═════ EXTRACTED DATA ═════

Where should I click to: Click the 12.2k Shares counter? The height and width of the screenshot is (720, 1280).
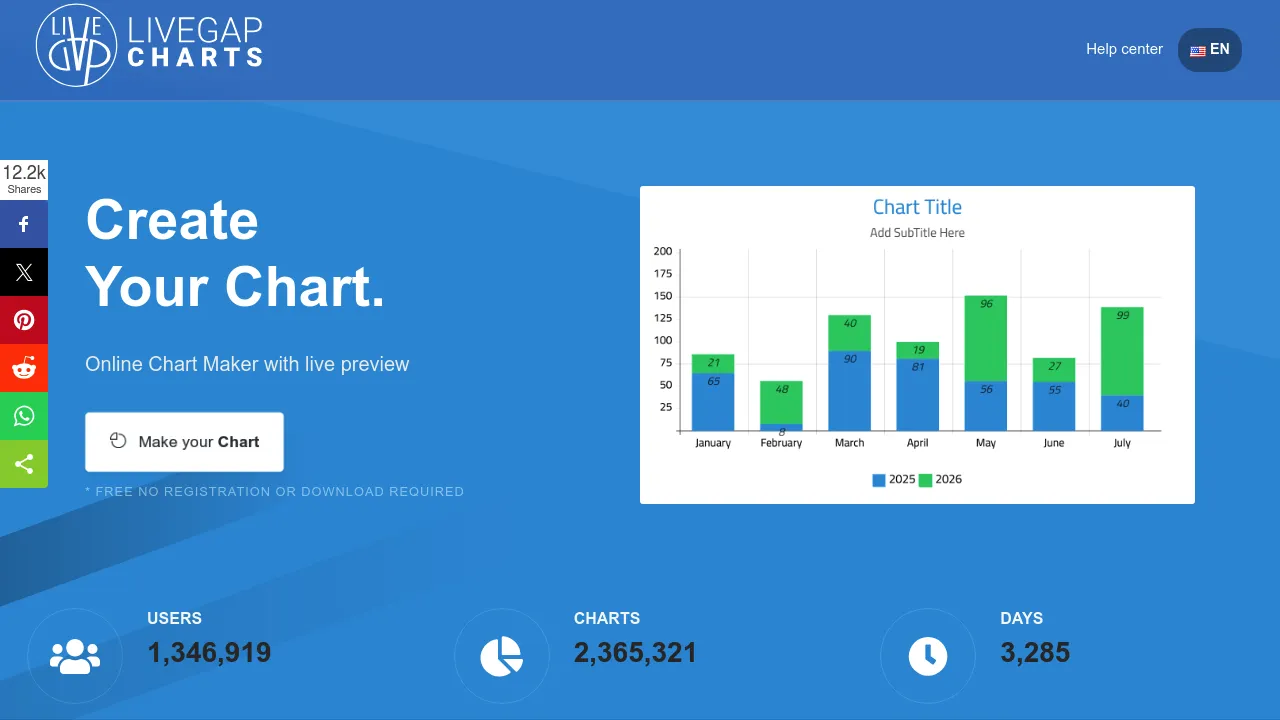point(24,178)
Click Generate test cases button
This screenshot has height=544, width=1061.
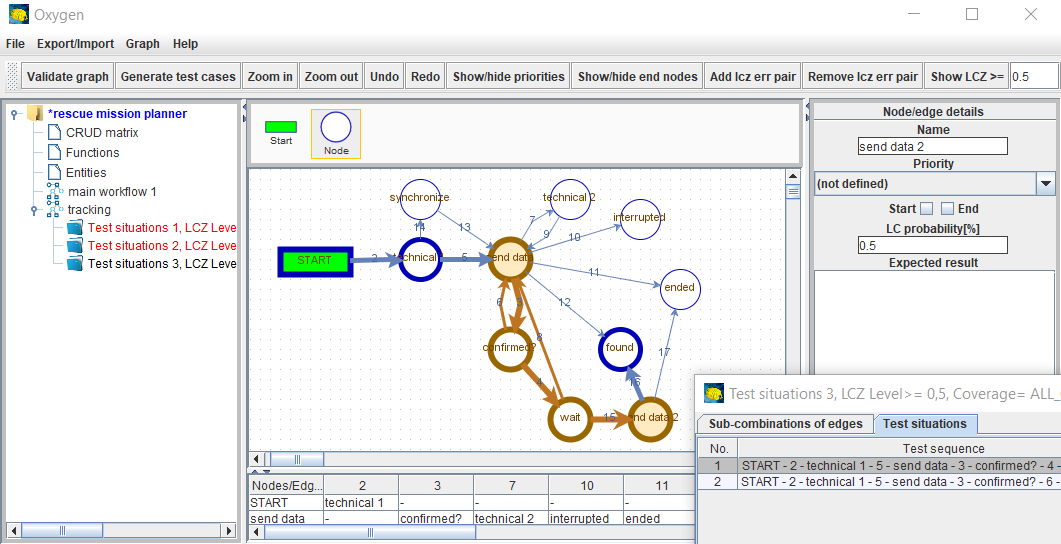[x=178, y=77]
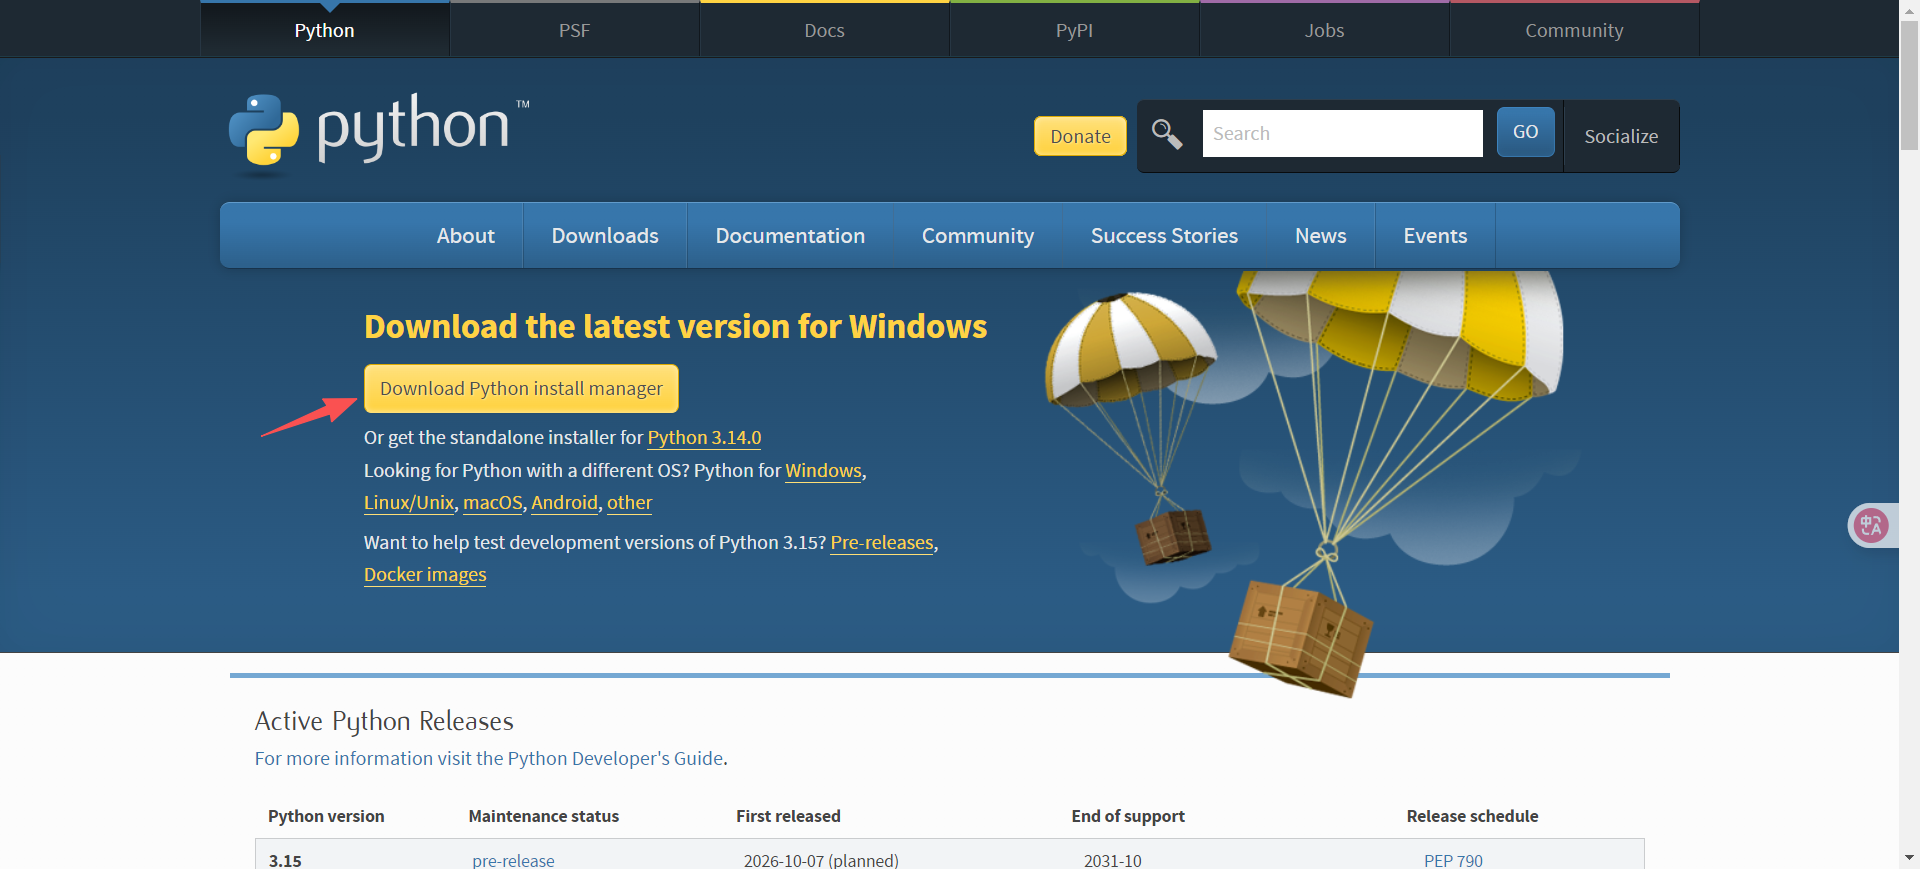This screenshot has width=1920, height=869.
Task: Click the scrollbar down arrow
Action: pos(1909,858)
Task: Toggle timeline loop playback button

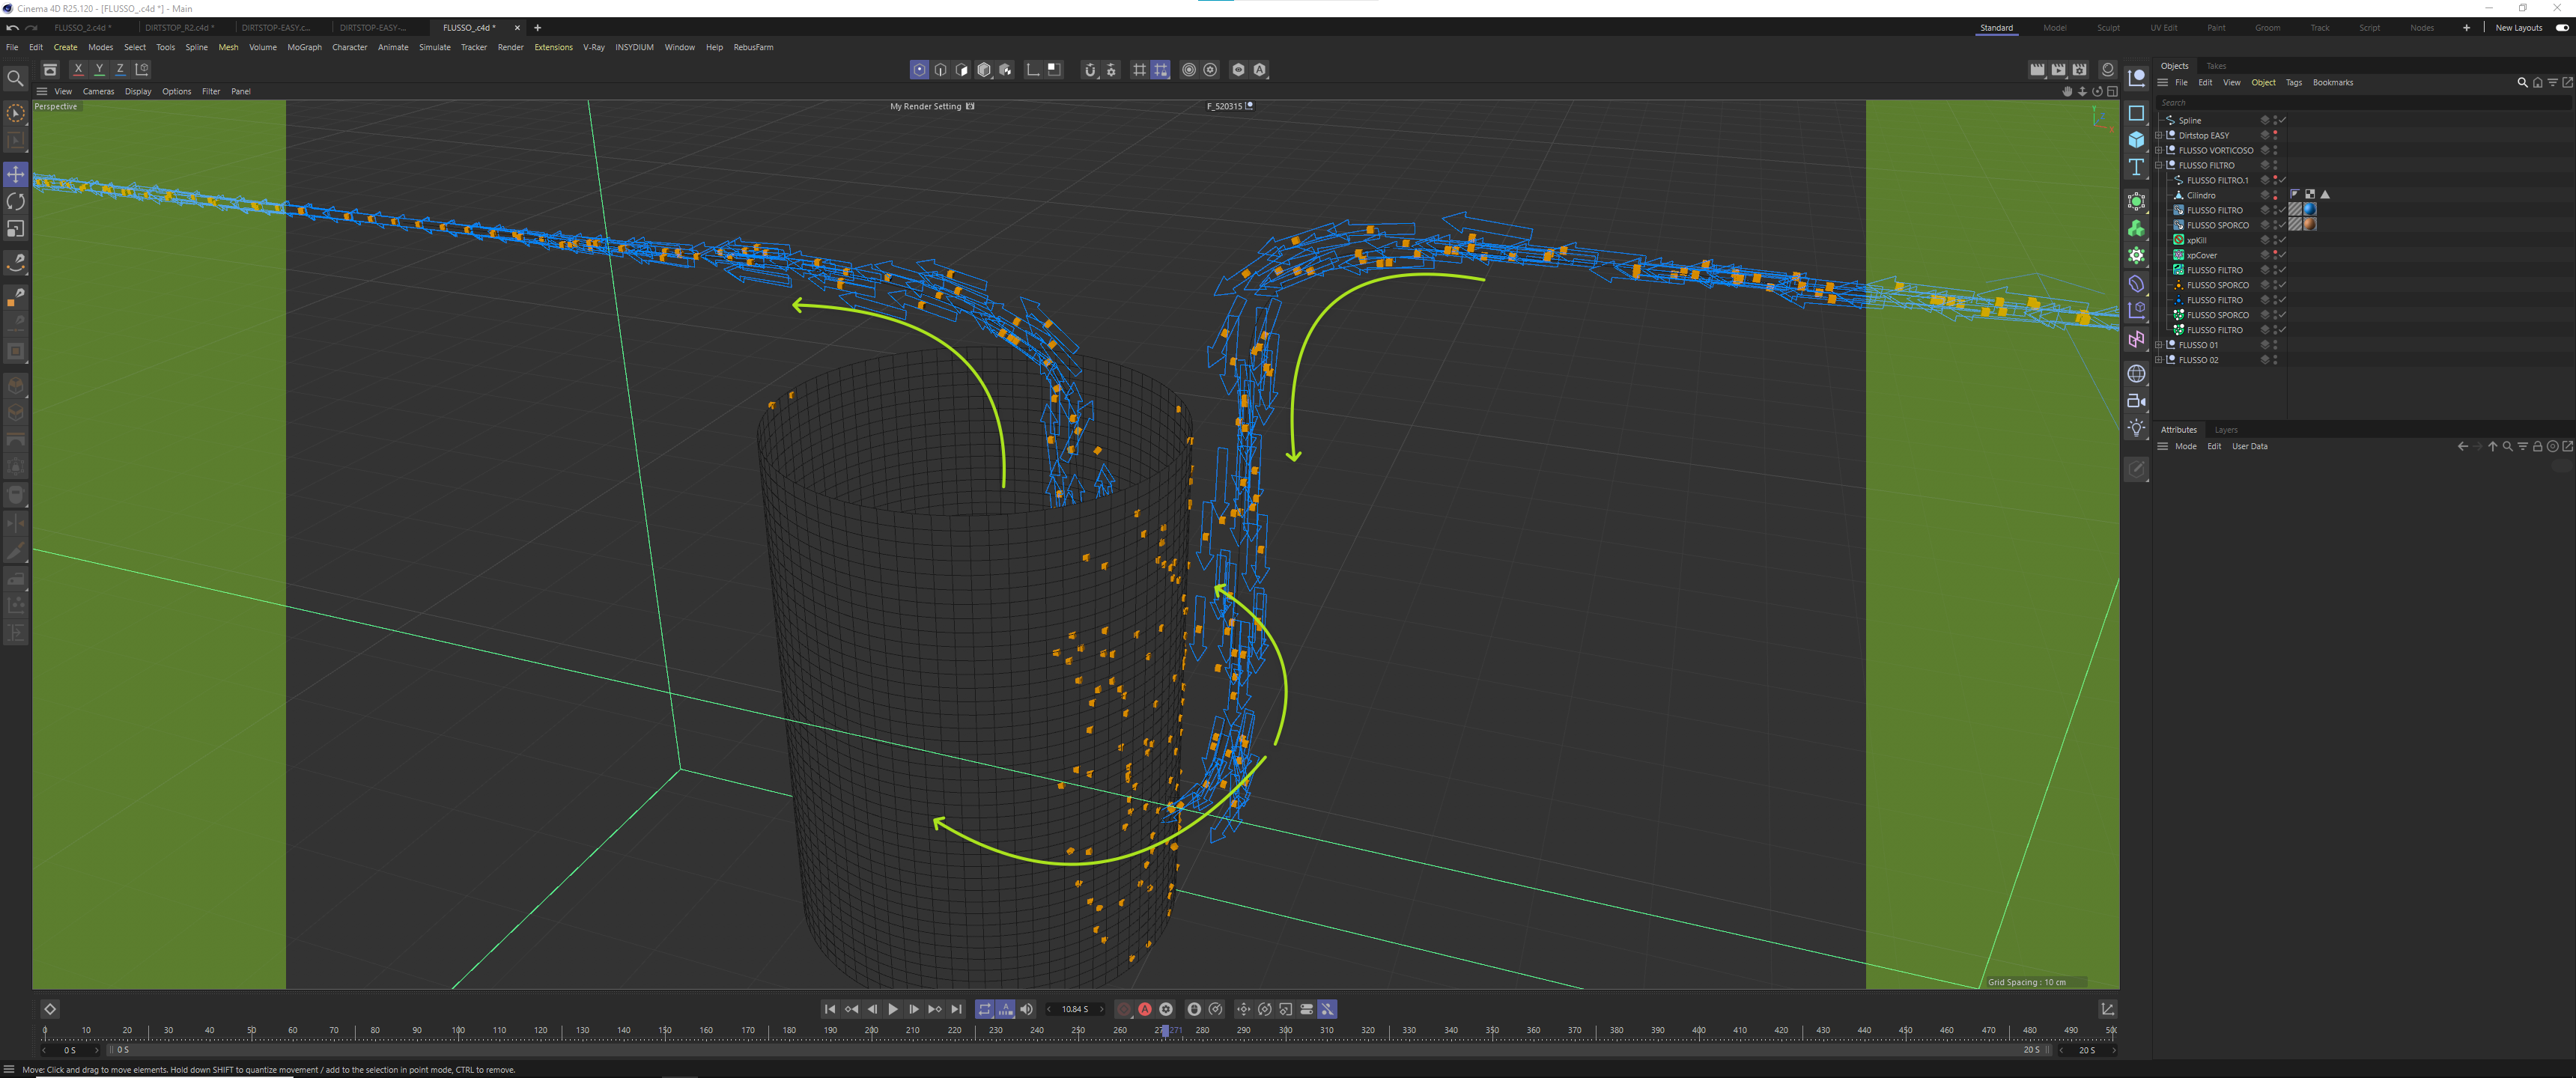Action: (984, 1009)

═════

Could you copy all of these records line for line, leaving out the pictures?

Where should I click to: Click the 12.2k Shares counter? The height and width of the screenshot is (720, 1280).
point(24,178)
Click Generate test cases button
This screenshot has height=544, width=1061.
[x=178, y=77]
This screenshot has width=1920, height=869.
Task: Click the scrollbar down arrow
Action: pos(1909,858)
Task: Toggle timeline loop playback button

Action: (984, 1009)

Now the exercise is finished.